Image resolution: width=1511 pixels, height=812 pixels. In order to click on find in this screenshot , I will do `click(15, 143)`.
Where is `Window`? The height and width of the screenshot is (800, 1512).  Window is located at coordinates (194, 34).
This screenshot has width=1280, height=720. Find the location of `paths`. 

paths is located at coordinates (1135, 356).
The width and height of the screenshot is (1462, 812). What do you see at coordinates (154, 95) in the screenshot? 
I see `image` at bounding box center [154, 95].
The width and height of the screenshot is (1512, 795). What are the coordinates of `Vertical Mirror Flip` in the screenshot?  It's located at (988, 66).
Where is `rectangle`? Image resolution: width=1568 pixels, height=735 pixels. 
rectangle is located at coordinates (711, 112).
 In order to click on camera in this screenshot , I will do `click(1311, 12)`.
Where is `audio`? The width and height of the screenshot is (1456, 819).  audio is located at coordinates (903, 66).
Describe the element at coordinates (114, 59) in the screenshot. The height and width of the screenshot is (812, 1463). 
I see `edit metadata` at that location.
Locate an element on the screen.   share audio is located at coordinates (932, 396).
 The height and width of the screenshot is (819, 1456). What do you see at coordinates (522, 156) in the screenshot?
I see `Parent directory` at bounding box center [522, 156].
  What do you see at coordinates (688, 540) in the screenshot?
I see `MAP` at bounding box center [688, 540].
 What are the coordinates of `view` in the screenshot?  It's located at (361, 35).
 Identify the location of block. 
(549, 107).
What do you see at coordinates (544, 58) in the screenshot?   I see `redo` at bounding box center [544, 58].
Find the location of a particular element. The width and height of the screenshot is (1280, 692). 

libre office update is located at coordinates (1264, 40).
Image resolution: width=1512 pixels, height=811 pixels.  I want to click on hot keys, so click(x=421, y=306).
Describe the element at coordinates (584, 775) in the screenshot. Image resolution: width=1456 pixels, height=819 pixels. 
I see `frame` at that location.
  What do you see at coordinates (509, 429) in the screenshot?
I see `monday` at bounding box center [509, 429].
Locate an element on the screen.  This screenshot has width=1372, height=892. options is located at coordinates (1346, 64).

※ ※ ※

Reproduce each of the records above verbatim, from the first line to the last, without altering any wording, spacing, or figures.

OUTPUT FOR THIS TASK>
Image resolution: width=1511 pixels, height=812 pixels. In order to click on find in this screenshot , I will do `click(15, 143)`.
Where is `Window`? The height and width of the screenshot is (800, 1512).  Window is located at coordinates (194, 34).
This screenshot has width=1280, height=720. Find the location of `paths`. 

paths is located at coordinates (1135, 356).
The width and height of the screenshot is (1462, 812). What do you see at coordinates (154, 95) in the screenshot? 
I see `image` at bounding box center [154, 95].
The width and height of the screenshot is (1512, 795). What are the coordinates of `Vertical Mirror Flip` in the screenshot?  It's located at (988, 66).
Where is `rectangle`? Image resolution: width=1568 pixels, height=735 pixels. 
rectangle is located at coordinates (711, 112).
 In order to click on camera in this screenshot , I will do `click(1311, 12)`.
Where is `audio`? The width and height of the screenshot is (1456, 819).  audio is located at coordinates (903, 66).
Describe the element at coordinates (114, 59) in the screenshot. The height and width of the screenshot is (812, 1463). 
I see `edit metadata` at that location.
Locate an element on the screen.   share audio is located at coordinates (932, 396).
 The height and width of the screenshot is (819, 1456). What do you see at coordinates (522, 156) in the screenshot?
I see `Parent directory` at bounding box center [522, 156].
  What do you see at coordinates (688, 540) in the screenshot?
I see `MAP` at bounding box center [688, 540].
 What are the coordinates of `view` in the screenshot?  It's located at (361, 35).
 Identify the location of block. 
(549, 107).
What do you see at coordinates (544, 58) in the screenshot?   I see `redo` at bounding box center [544, 58].
Find the location of a particular element. The width and height of the screenshot is (1280, 692). 

libre office update is located at coordinates (1264, 40).
Image resolution: width=1512 pixels, height=811 pixels.  I want to click on hot keys, so click(x=421, y=306).
Describe the element at coordinates (584, 775) in the screenshot. Image resolution: width=1456 pixels, height=819 pixels. 
I see `frame` at that location.
  What do you see at coordinates (509, 429) in the screenshot?
I see `monday` at bounding box center [509, 429].
Locate an element on the screen.  This screenshot has width=1372, height=892. options is located at coordinates (1346, 64).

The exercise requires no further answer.